歩いていると大きな不動産屋を見つけたのでとりあえず入って探している店舗の条件を話す。対応してくれた方がすごくいい方で(まあ昨日がああだったから・・・)すごく親身になっていろいろ出してくれる。結局二つよさそうなものが見つかり、その中の一つをすぐに内見する。
場所は希望していた芸術館エリアからは外れるが、駅と芸術館とのちょうど間くらい。メインの通り(50号)から一歩入ったところで元薬屋。92㎡(27.8坪)とかなり広い分、家賃が予算オーバー。1階の角地で窓が大きくとってあり日が差すと気持ちよさそう。中もすごくきれいで、エアコン、トイレはそのまま使えそう。そして今までの物件との一番の違いはオフィス街なので人通りが多く(今日は日曜なので確かめたわけではない。不動産屋談)、特に平日のランチはかなり期待できそう。難点はほぼスケルトンなので、厨房機器等初期投資が結構かかりそうなこと、予定より広く家賃が高いこと。
blackbirdはtrattoriaだが、立ち飲みのbar(バール)も併設しようという計画があり、バリスタとして元ダイニングの山田藤雄が腕をふるってくれることになっている。

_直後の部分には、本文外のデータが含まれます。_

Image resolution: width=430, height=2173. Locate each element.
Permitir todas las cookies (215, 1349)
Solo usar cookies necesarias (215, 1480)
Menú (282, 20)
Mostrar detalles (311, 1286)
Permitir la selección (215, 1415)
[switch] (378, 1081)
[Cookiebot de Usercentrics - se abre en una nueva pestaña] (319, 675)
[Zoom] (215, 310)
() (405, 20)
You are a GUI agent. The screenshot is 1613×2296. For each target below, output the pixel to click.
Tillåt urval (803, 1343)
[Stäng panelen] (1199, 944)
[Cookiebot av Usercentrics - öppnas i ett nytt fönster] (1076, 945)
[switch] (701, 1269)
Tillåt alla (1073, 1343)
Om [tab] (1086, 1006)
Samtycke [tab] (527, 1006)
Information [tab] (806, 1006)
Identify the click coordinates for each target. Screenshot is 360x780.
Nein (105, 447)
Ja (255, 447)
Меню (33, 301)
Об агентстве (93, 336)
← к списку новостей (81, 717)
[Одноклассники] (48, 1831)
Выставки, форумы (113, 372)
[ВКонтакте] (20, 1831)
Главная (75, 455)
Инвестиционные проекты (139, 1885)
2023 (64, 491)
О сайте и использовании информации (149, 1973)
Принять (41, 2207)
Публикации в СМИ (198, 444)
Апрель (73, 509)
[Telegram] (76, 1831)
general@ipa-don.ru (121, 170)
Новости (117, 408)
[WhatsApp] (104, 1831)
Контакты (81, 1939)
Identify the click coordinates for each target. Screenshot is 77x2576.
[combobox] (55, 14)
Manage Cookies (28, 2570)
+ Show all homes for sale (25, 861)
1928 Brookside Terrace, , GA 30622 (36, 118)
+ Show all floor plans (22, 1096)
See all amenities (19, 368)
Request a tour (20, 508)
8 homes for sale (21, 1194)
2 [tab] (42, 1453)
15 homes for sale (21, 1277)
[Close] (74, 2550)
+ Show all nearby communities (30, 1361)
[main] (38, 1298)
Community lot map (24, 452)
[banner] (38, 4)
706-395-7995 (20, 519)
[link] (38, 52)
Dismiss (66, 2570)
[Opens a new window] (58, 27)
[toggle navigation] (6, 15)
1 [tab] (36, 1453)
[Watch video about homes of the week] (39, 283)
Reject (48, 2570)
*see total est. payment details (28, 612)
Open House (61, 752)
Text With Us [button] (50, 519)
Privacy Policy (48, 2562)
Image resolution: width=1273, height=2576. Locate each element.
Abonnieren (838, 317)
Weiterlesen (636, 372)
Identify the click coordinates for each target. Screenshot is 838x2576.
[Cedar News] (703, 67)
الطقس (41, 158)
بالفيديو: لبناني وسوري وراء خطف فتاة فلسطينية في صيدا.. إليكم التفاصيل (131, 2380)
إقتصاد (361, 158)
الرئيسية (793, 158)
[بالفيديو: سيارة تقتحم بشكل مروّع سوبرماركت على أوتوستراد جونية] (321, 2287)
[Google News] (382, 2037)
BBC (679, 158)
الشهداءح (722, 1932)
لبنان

山田は6月ごろ突然働かせてくれと言ってきて、頼んでもいないのにドリンクメニューを作ってきたり、コーヒー豆の仕入れ場所を調べてきたりと、人件費がかさむのを恐れる僕を尻目にいつのまにかblackbirdの重要な位置を押さえてしまった。僕としてはそれまで料理を中心に考えていたが、立ち飲みのいわゆる「バンコ」がある店をいつかやってみたいと思っていたからある意味願ったりかなったりではあった。ただ、そのためにはやはり物件選びがかなり重要になってくる。物件その1はトータルで面白いことが出来そうだが、バール向きではない。その2は1よりはバール向きの物件。公園にも近く、ドリンクのテイクアウトもやりようによっては出来る位置だ。そういう意味ではその3が一番バール向きの物件と言える。物件選びとは難しい。
blackbirdは4人のコアスタッフで運営していく予定だ。
シェフは僕。バリスタに山田。ウェブの管理、広告、広報、経理等は妻の亜紀。もう一人は今交渉中なので明かせないが、サービスとキッチン補助を担当してもらおうと思っている。
いずれも僕が信頼し、僕を信頼してくれるスタッフが参加してくれる。しかもわざわざ水戸に引っ越してまで。こんなにありがたいことが他にあるだろうか?スタッフ全員の生活がかかっているから僕自身相当のプレッシャーはあるが、現地で人を採用して育ててという面倒な過程がないし、すごく面白いことができるという確信がある。他に負けない強力な磁場を持つことが出来ると思う。
夜は僕の先輩のタイ料理屋「アウルス」へ行く。
ヒロさんが水戸の駅の近くで独立し、もう6年にもなる。実家に帰ってくるたびにアウルスに遊びに行くのが楽しみで、僕が水戸で店をやろうと思ったのもヒロさんの存在がすごく大きい。店を出すときも最初に相談し、今日もたくさんアドバイスをもらった。やっぱり現地で長く店をやっている人の意見は貴重だ。なにより引っ越しても旨いタイ料理が食えるのがうれしい。